FilmFestival Cottbus Review: 18 kHz

It’s hard to quantify just how vast and varied the USSR was as a union. Spanning well over 200 million kilometres and encompassing at least 130 different spoken languages, it encompassed a wealth of different cultures and peoples. It has been difficult for some nations to escape culturally and socially from their former mistress. Take Kazakhstan, for instance. Despite releasing roughly 15 feature films each year, the country often struggles to get its voice heard in packed European and Asian film markets. 18 kHz is well worth your time though.

Sanzhar (Musakhan Zhumakhanov) comes from a good family with money, but he’s desperate for freedom. His best friend Dzhaga (Alibek Adiken) seeks the same release but is far more determined to get it. These two young men begin to seek out new experiences, which inadvertently leads them to a local dealer and his girlfriend Alisa (Kamila Fun-So). Dreams and reality begin to merge as they fall deeper into this illicit and murky world.

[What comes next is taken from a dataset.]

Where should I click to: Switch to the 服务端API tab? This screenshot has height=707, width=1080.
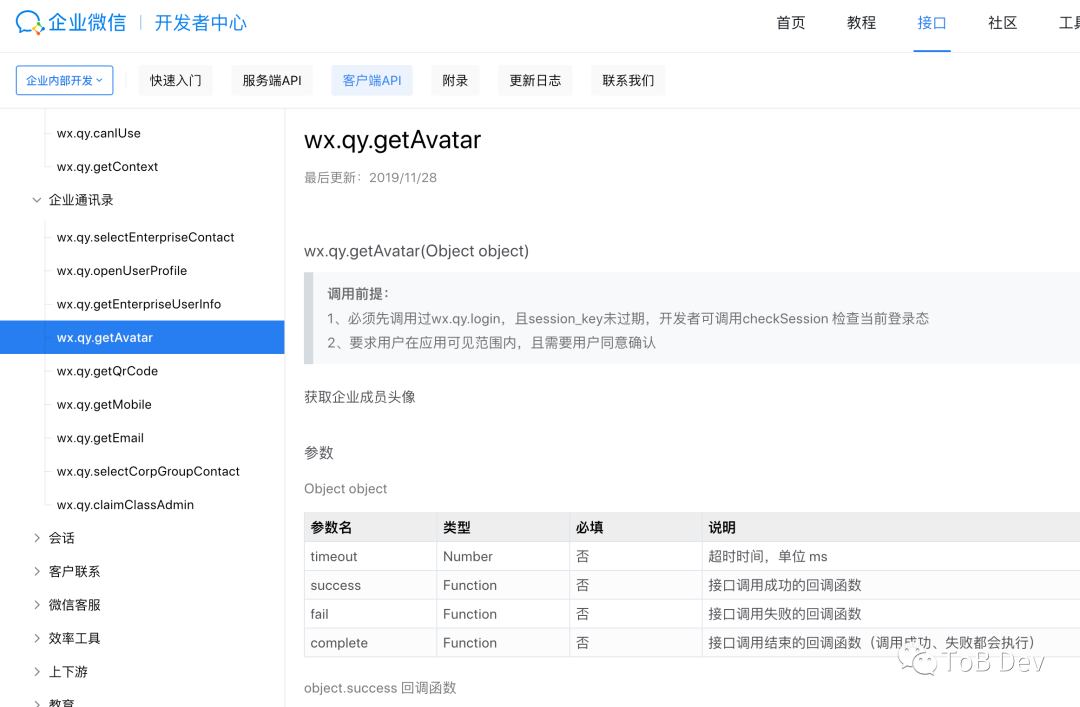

18 kHz is a vibrant and kinetic coming-of-age drama which pits the trials and tribulations of youth with the growing drug culture of the era. Based on Zara Yesenaman’s novel Hardcore and mixing with director Farkhat Sharipov’s memories of his own adolescence, we’re transported into a world of degradation, desire and dilapidation. Set to a thrilling soundtrack, 18kHz skilfully conjures up the excitement and dangers of a period of national change and exploration.

18 kHz screens as part of FilmFestival Cottbus for German audiences.